John Tinker, Program in Writing and Rhetoric lecturer, dead at 52

Tinker helped establish the Hume Writing Center and served as its assistant director between 2004 and 2007.

John Tinker, a lecturer in Stanford’s Program in Writing and Rhetoric (PWR) who focused on early gay culture and the relation between style and subculture, has died after a struggle with colon cancer. He was 52.

Tinker, who died on Nov. 4 at his home in San Francisco, was a co-founder of the Hume Writing Center and served as its assistant director between 2004 and 2007. He also taught classes in conjunction with the Cantor Arts Center.

“A special kind of pathos emerges when somebody as involved with writing as John was dies,” Nick Jenkins, the faculty director of PWR, wrote in a piece posted on the program’s website. “Moments like these remind us that, although we spend our lives in the midst of language, no words can ever fill the hole an individual leaves when they pass away.”

Tinker joined the faculty of Stanford’s writing program in 1996 after receiving a bachelor’s degree in English from the University of California-Berkeley and his doctorate in English from Stanford.
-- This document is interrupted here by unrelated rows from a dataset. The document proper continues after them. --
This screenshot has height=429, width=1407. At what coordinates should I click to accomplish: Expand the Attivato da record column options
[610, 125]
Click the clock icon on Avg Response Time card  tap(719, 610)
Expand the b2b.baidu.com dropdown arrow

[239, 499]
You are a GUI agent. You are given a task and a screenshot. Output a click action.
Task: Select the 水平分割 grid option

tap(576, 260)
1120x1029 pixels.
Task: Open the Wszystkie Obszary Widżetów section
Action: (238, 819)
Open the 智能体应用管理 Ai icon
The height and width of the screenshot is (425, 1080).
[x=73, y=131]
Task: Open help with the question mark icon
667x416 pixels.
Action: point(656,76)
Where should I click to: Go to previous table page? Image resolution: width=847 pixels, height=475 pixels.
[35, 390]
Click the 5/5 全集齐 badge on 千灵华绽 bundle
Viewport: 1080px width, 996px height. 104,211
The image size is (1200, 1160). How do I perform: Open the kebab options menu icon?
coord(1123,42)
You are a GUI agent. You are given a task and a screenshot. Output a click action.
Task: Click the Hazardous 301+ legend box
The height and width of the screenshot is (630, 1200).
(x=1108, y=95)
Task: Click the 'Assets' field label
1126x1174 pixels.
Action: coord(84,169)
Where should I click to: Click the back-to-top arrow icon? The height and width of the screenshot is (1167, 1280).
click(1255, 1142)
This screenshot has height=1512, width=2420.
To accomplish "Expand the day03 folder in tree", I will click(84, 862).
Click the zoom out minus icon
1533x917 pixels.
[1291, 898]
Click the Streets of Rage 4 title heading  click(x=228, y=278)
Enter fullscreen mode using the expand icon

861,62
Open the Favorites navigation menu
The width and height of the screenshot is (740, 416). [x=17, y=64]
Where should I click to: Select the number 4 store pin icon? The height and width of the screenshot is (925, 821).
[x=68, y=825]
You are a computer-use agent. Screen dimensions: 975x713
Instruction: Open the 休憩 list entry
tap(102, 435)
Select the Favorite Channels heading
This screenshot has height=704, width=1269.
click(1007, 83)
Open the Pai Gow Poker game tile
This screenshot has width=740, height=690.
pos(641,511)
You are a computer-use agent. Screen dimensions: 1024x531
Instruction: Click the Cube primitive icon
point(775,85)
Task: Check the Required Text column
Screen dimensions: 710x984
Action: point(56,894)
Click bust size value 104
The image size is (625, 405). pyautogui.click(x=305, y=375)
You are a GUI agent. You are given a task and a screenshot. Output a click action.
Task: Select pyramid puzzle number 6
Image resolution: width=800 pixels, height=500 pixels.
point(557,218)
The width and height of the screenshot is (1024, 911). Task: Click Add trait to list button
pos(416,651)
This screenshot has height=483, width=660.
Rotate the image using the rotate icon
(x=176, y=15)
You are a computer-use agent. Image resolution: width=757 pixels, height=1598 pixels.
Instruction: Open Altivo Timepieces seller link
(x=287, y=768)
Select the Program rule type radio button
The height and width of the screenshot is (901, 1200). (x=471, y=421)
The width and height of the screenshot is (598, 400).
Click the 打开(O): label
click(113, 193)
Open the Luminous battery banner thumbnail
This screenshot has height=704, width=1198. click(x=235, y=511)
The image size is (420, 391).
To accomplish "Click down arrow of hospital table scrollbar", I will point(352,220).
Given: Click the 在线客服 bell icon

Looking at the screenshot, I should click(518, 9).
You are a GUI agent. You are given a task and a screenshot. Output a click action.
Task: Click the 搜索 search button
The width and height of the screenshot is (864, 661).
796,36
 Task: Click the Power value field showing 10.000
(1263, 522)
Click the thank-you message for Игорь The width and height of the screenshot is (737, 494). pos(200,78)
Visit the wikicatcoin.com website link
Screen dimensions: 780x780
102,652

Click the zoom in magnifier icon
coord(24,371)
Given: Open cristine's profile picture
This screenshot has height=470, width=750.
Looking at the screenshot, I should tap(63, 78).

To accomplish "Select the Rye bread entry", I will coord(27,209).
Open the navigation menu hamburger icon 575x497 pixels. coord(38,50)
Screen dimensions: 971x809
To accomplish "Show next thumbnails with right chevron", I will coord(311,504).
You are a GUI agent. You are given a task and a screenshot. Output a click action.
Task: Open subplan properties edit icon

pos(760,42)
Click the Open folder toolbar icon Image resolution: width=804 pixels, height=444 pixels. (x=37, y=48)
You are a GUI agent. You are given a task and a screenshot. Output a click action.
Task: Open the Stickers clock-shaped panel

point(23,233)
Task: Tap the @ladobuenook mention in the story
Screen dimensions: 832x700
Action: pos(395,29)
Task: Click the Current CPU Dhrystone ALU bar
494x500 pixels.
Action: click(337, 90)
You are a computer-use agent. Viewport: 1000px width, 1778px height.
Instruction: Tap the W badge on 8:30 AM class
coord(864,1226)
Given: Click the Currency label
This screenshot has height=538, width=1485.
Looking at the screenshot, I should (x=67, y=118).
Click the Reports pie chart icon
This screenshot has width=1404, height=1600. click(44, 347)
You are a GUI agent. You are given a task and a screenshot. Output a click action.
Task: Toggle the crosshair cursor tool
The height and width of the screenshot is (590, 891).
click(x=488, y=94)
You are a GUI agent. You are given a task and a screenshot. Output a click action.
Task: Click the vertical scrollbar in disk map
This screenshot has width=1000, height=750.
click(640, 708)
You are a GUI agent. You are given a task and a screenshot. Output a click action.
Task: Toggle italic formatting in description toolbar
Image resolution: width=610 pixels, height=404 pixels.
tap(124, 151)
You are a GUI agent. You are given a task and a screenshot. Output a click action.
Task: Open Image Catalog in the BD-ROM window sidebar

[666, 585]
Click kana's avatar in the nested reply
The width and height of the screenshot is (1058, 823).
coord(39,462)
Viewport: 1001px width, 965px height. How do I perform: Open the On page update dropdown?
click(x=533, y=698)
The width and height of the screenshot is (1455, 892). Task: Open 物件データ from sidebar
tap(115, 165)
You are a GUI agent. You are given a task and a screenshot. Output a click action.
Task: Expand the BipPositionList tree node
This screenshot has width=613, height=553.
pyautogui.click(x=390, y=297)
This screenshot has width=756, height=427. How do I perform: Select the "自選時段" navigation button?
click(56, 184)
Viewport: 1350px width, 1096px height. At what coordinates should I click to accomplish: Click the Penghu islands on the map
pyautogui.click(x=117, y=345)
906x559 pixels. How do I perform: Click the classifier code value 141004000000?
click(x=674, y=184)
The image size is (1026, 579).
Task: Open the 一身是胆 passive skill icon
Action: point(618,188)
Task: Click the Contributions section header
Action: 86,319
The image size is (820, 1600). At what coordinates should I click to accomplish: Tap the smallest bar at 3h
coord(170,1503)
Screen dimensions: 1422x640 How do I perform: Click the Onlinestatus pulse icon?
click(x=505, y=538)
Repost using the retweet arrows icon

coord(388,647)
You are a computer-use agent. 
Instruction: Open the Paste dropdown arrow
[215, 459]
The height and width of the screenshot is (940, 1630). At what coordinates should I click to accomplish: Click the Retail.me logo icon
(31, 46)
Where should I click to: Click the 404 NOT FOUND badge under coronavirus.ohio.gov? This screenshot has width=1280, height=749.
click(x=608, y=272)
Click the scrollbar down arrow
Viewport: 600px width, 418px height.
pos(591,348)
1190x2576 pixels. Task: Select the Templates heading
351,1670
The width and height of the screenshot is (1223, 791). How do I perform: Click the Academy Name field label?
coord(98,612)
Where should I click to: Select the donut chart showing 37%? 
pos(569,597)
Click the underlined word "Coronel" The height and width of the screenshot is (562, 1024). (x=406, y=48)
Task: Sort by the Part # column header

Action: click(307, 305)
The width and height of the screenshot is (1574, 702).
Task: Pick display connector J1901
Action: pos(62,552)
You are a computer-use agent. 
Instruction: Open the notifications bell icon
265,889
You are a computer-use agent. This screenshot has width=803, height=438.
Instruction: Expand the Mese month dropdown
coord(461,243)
His work included analysis of style in 18th-century political and literary texts and their effects on emerging homosexual subcultures in England. He taught classes in collaboration with the Cantor Arts Center and wrote about rhetorical aspects of museum displays. His other scholarly interests and publications included work on writing center administration, especially on collaborations between university and secondary school writing centers.

During his career, Tinker had served as president of the Northern California Writing Centers Association and was a member of the executive board of the International Writing Centers Association.

Diagnosed with colon cancer in October 2007, Tinker used his love of writing to cope with his failing health and explain his situation to others through blog postings.

“For me, the act of writing takes me further than the momentary insight, the startling newness of a particular image or idea,” he wrote on Aug. 3. “Writing sustains that insight into a narrative that becomes memory, becomes my record of experiences, my emotional resource for getting back to that place of love and caring and nurturing pleasure at the moments when anxiety or the stunning difficulty of the disease threatens to become more than I can bear.”

Tinker is survived by his partner, Adrian Card; his sister, Cathy Tinker, and her husband Paul Musser of Portland, Ore.; and his mother, Barbara Tinker, also of Portland.

Plans for a memorial service are pending.